> **To do**
1. In the PyTorch passage, what is used in place of "dot shape"?
2. Extract the PyTorch passage from "Generally speaking, most" up to and including "to preallocate memory.".

> **Excerpted passage**
──────────────────────────────

Every time you run a piece of code, it puts it on the GPU, runs it, sends it back all in one go. So it makes things look very simple. So this is a slightly cut-down version of the PyTorch tutorial that PyTorch provides on their website. So you can grab that from there.

So rather than creating np.array, you create torch.tensor. But other than that, it's identical. So here's a random torch.tensor. APIs are all a little bit different. Rather than dot shape, it's dot size. But you can see it looks very similar. And so unlike in TensorFlow or Theano, we can just say x + y, and there it is.

We don't have to say z = x + y, f = function, x and y as inputs, set as output, and function dot a vowel. No, you just go x + y, and there it is. So you can see why it's called defined-by-run. We just provide the code and it just runs it.

Generally speaking, most operations in Torch as well as having this infix version. There's also a prefix version, so this is exactly the same thing. You can often in fact nearly always add an out equals, and that puts the result in this preallocated memory. We've already talked about why it's really important to preallocate memory.

──────────────────────────────

[Entries for pointing to text and elements]

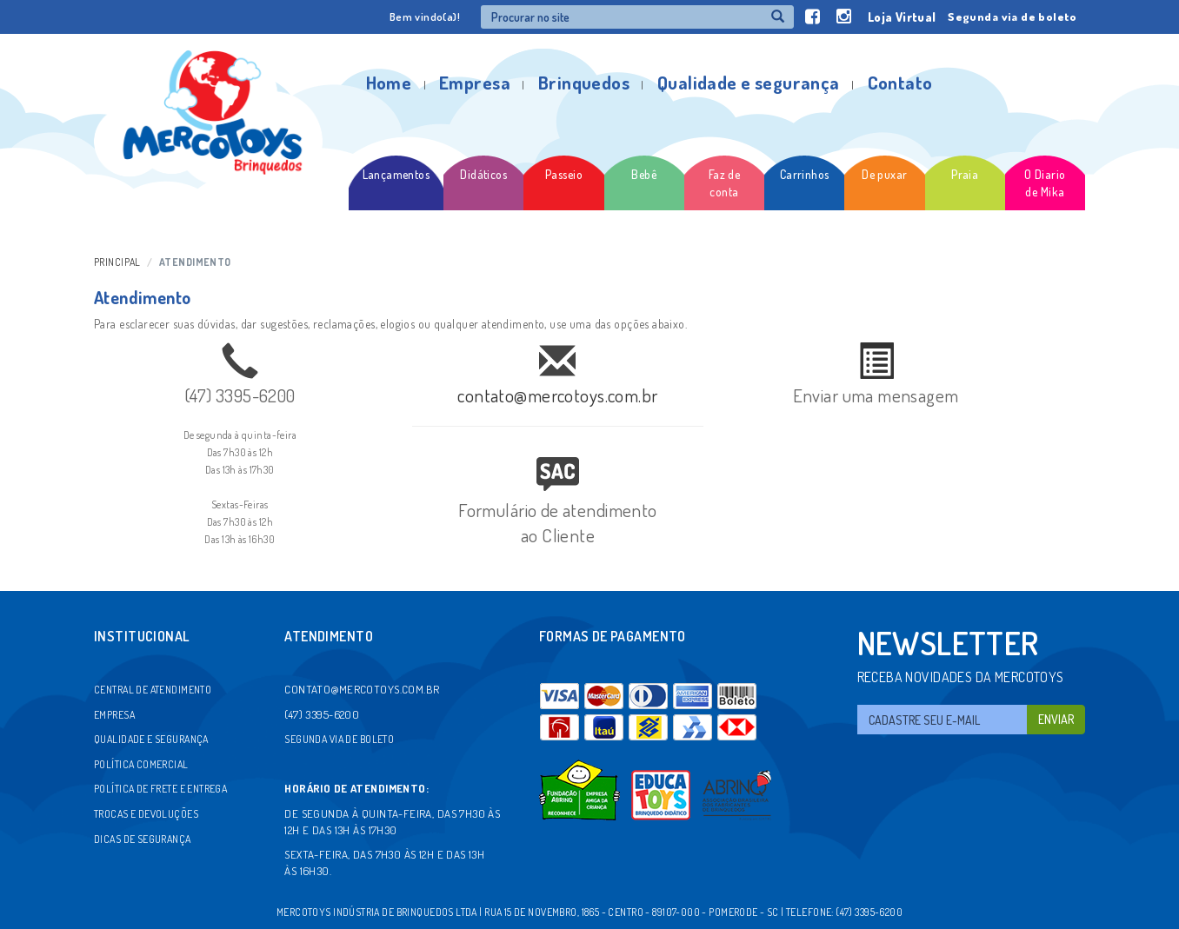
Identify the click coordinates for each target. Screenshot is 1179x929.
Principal (117, 262)
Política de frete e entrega (160, 788)
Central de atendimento (152, 689)
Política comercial (141, 764)
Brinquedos (583, 82)
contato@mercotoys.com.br (557, 395)
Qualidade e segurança (748, 82)
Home (389, 82)
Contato (900, 82)
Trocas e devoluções (146, 813)
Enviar (1056, 719)
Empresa (474, 82)
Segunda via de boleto (1012, 16)
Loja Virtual (902, 17)
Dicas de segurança (142, 839)
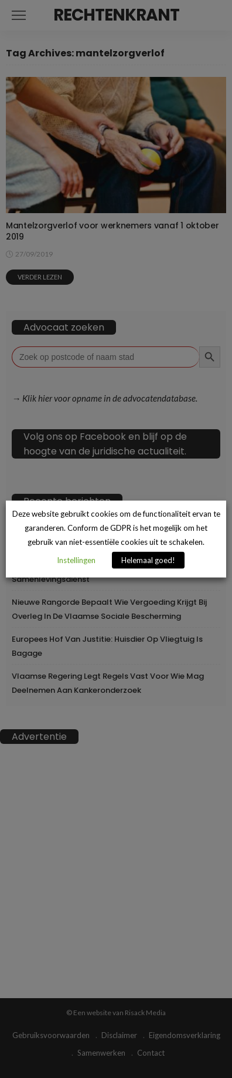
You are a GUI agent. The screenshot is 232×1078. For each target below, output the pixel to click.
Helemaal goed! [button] (148, 559)
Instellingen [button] (76, 559)
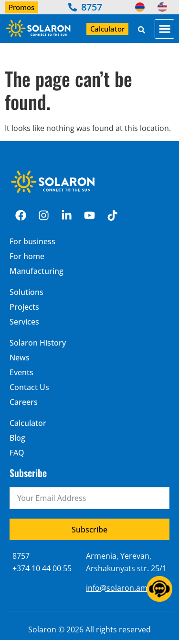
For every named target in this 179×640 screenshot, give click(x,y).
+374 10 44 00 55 (42, 568)
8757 (21, 556)
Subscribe (89, 529)
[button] (164, 29)
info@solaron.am (116, 588)
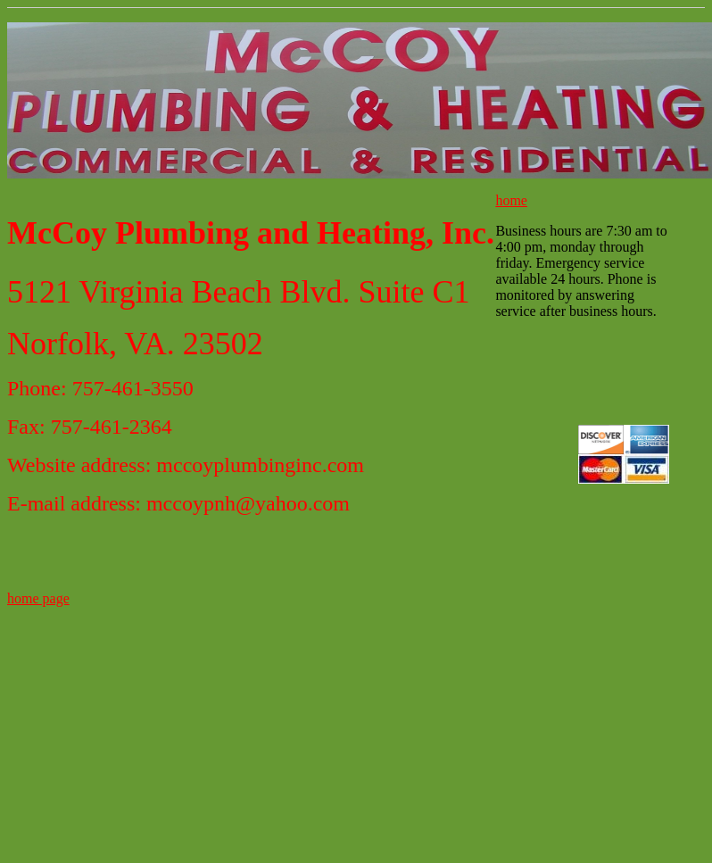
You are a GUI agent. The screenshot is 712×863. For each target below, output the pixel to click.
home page (38, 598)
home (511, 200)
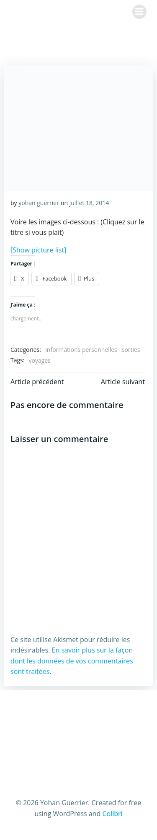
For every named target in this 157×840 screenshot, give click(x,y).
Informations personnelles (81, 350)
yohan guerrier (38, 203)
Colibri (112, 813)
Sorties (130, 350)
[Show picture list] (38, 250)
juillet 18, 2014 (89, 203)
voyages (39, 360)
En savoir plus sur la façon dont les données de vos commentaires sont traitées (71, 660)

──────────────────────────────

> **The results**
1. Dot size.

2.
Generally speaking, most operations in Torch as well as having this infix version. There's also a prefix version, so this is exactly the same thing. You can often in fact nearly always add an out equals, and that puts the result in this preallocated memory. We've already talked about why it's really important to preallocate memory.